I was recently setting up such a daemon (a new one) on my office
workstation, and as part of that I wanted to pick a UID for it to
run as. I consider this particular daemon slightly more risky than
usual, so I didn't want to go with either root
(it doesn't need
that much power) or the 'prometheus
' user, which is not root but
does wind up owning things like the Prometheus metrics data storage.
At about the time I was looking through my /etc/passwd
to try to
find a user that I was comfortable with and that would work, a
little light went on in my mind and I remembered that systemd
services can use dynamic users.
Stateless daemons with no special permissions requirements are an
ideal match for dynamic users, because basically I just want a
generic non-root user. The user doesn't need to have any special
privileges, and it doesn't need a stable UID or GID because it will
never have anything on disk (or at least, not outside of brief uses
of /tmp
).
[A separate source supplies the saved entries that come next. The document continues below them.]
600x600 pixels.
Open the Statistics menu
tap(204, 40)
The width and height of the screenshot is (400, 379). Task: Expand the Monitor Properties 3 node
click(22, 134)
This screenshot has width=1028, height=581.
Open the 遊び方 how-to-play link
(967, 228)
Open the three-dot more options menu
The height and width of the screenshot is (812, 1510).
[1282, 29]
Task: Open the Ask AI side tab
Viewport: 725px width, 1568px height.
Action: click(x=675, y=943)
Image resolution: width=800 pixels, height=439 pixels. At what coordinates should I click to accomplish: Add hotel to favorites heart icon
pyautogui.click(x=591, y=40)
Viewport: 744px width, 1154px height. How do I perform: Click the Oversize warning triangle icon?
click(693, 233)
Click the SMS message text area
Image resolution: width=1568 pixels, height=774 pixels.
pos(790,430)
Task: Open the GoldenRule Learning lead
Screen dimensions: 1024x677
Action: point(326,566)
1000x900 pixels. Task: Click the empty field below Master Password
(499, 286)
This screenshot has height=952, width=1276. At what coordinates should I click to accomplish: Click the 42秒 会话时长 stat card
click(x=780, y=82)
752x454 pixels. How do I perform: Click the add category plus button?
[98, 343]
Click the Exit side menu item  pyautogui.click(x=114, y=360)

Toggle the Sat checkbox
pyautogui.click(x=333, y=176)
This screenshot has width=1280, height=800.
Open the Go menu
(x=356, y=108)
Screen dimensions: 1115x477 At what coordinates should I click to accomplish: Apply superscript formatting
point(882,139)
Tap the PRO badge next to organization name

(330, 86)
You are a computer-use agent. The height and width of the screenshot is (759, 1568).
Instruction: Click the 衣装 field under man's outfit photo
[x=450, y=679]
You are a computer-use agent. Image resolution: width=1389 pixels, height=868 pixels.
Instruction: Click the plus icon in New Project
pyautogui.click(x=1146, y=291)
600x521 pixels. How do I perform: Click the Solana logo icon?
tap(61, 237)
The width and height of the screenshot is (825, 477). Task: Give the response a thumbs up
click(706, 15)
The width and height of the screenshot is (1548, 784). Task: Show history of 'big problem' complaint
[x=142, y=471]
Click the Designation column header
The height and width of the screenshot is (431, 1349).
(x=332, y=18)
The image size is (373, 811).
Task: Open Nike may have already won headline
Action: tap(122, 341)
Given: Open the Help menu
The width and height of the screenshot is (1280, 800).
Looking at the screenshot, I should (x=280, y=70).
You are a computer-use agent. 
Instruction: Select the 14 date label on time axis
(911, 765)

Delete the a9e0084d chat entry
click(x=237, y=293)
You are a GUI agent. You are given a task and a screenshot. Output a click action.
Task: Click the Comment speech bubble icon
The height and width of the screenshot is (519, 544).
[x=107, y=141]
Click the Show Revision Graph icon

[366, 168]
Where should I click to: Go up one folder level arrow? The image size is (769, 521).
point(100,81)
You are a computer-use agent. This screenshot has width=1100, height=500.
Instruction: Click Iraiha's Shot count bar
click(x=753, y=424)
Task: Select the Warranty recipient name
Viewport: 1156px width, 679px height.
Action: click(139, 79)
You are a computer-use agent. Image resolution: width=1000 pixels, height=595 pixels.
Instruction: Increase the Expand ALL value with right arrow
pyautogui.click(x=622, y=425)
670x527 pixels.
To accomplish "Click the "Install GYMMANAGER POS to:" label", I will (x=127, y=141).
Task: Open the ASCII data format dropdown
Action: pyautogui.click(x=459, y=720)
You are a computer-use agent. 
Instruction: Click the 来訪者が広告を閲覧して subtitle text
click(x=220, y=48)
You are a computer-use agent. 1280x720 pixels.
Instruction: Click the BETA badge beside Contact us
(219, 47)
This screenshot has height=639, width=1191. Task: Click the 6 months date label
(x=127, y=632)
Systemd making these UIDs and GIDs up on the fly saves
me the effort of creating one or more new users, and as you can
see, having to explicitly create new users is enough annoyance that
I might not do it at all.
(The other advantage of dynamic users here is that if I decide to stop using a daemon, I'm not left with a stray user and group to clean up at some indefinite point in the future.)
Switching my .service
file from a 'User=
' line to 'DynamicUser=yes
'
basically just worked. After a daemon restart, the daemon was running
happily under its new unique UID with everything working fine. The
daemons I converted had no problems running other programs or making
network connections, either.
You don't have to restrict a DynamicUser
service to standard Unix
'regular UID' permissions (well, somewhat less than that, since
systemd adds extra restrictions). I run Prometheus's Blackbox
exporter as a
non-root user but explicitly augment its capabilities with
CAP_NET_RAW
so that it can send and receive ICMP packets:
[Service] [...] CapabilityBoundingSet=CAP_NET_RAW AmbientCapabilities=CAP_NET_RAW
This still works fine with it converted from 'User=prometheus
'
to 'DynamicUser=yes
'.
After this positive experience, I'm probably going to start making
more use of 'DynamicUser=yes
'. If a stateless thing doesn't have
to run as root, switching it to using a dynamic user is both pretty
trivial and a bit more secure.
(Systemd theoretically supports dynamic users for services with some state, but there can be problems with that.)